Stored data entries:
□ □ □ □

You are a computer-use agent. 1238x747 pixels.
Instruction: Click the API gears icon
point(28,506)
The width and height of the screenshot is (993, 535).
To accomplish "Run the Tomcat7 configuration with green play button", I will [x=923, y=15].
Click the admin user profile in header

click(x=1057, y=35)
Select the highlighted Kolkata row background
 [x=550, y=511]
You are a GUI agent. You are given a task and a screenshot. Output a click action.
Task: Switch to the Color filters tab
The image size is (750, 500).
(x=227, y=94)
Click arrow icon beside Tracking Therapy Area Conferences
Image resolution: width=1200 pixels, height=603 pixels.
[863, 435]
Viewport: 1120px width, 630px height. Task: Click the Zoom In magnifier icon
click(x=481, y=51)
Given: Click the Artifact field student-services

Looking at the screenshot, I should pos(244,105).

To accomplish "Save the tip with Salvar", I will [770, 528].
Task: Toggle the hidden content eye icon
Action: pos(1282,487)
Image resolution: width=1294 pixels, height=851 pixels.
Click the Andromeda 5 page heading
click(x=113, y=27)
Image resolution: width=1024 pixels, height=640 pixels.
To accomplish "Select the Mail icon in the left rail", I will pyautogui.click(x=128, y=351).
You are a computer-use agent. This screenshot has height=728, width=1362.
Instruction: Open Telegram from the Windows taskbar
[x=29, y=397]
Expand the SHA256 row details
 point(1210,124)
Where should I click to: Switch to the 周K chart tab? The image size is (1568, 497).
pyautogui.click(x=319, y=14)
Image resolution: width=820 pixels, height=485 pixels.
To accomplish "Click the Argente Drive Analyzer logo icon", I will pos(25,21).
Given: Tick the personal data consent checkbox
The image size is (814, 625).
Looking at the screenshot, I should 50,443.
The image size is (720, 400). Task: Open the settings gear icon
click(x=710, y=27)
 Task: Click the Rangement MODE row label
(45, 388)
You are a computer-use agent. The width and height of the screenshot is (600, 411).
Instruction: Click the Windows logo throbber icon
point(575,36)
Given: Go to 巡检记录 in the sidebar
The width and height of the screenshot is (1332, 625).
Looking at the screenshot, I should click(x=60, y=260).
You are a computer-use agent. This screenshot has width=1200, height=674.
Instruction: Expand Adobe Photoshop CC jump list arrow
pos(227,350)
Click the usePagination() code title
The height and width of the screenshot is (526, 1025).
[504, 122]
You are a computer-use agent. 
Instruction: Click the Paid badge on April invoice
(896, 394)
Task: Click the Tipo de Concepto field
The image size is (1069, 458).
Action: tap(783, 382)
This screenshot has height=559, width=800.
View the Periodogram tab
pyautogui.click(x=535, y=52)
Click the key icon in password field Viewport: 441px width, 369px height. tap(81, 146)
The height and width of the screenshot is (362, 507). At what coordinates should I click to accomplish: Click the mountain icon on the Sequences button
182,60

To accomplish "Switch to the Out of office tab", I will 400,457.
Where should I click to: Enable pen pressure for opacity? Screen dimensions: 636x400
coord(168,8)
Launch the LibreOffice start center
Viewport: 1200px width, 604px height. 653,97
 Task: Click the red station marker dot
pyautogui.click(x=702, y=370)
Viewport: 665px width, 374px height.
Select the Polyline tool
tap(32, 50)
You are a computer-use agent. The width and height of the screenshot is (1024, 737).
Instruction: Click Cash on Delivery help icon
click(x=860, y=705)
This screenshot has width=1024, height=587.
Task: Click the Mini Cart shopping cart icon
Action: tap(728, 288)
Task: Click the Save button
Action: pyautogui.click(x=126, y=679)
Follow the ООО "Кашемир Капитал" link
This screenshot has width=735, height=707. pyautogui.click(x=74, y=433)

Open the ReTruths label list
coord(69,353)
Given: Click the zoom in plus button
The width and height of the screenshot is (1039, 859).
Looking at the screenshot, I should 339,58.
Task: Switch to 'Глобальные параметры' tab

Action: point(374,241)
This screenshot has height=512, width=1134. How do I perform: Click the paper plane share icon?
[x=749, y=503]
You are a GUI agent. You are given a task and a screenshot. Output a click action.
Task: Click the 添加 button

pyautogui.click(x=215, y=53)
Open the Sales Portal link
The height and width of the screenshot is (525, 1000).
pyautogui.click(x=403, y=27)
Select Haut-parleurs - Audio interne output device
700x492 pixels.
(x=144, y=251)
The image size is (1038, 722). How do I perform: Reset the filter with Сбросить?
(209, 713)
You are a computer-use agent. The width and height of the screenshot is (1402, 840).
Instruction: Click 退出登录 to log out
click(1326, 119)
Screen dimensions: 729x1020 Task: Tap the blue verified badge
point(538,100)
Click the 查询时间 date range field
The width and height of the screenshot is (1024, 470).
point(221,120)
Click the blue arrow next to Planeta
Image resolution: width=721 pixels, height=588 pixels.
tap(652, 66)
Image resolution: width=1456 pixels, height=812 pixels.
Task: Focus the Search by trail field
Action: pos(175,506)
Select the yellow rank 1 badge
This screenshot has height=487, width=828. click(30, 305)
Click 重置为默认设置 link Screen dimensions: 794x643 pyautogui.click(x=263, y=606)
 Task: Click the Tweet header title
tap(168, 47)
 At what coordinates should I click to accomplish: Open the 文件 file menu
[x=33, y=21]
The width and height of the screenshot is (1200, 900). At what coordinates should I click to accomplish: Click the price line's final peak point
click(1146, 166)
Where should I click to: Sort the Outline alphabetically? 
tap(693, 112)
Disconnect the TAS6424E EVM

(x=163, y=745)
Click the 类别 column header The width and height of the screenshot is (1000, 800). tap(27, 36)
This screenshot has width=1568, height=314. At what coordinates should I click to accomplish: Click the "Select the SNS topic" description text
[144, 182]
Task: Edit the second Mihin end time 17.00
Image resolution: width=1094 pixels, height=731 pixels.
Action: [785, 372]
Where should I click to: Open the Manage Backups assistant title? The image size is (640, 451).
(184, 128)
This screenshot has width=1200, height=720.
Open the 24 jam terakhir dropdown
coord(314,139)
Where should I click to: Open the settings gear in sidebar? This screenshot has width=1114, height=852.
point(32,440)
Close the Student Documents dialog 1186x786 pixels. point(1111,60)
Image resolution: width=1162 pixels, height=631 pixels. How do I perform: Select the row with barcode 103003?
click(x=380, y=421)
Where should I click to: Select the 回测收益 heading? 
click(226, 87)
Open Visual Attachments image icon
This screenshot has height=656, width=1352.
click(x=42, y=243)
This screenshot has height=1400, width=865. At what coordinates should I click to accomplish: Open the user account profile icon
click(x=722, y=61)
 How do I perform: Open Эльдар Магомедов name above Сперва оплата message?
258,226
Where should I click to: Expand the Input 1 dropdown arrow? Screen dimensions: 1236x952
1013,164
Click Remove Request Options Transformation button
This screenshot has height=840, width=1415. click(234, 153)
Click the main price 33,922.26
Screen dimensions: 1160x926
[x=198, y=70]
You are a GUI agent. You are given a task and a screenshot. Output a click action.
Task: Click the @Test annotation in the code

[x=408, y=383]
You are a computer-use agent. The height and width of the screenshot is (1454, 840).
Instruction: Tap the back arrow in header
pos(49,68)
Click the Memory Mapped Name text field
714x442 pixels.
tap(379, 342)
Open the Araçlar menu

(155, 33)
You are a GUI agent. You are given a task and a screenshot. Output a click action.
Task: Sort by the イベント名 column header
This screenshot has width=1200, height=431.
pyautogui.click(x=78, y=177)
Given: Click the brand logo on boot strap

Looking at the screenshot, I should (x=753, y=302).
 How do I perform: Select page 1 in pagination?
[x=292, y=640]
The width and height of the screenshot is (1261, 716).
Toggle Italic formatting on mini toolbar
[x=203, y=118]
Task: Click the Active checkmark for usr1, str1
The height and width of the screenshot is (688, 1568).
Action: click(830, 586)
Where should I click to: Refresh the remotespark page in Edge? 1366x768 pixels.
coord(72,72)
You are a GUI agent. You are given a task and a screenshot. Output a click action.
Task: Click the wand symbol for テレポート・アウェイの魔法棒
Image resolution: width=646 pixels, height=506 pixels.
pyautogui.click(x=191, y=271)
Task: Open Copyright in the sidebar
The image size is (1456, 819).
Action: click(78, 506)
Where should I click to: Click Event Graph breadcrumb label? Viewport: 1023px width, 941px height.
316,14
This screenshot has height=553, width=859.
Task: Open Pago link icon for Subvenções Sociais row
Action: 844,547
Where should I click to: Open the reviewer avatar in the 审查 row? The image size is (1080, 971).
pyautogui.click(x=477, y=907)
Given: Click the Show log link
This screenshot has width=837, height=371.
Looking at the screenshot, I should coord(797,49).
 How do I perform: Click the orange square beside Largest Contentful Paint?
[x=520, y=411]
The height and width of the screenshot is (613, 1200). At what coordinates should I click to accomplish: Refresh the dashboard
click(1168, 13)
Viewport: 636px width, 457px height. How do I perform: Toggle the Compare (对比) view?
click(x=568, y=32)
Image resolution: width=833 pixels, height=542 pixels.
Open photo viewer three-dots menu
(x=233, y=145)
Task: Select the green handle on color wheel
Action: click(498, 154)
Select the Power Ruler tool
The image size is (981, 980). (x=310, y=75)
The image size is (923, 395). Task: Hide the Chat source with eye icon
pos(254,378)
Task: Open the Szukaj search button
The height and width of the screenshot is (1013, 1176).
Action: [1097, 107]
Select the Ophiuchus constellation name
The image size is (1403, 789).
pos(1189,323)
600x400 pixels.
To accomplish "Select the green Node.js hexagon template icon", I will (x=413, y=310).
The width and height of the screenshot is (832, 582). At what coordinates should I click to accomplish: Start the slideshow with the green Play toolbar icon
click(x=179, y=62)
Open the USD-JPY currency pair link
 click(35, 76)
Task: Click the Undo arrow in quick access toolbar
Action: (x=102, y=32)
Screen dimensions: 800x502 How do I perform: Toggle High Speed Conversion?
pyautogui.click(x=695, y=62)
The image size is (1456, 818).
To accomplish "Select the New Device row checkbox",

□ □ □ □

What this task involves:
Working from the data above, extract solely the lines from the one containing "Given: Tick the" through the one containing "has width=1200, height=674.", exactly as they appear, both included.

Solution below:
Given: Tick the personal data consent checkbox
The image size is (814, 625).
Looking at the screenshot, I should 50,443.
The image size is (720, 400). Task: Open the settings gear icon
click(x=710, y=27)
 Task: Click the Rangement MODE row label
(45, 388)
You are a computer-use agent. The width and height of the screenshot is (600, 411).
Instruction: Click the Windows logo throbber icon
point(575,36)
Given: Go to 巡检记录 in the sidebar
The width and height of the screenshot is (1332, 625).
Looking at the screenshot, I should click(x=60, y=260).
You are a computer-use agent. This screenshot has width=1200, height=674.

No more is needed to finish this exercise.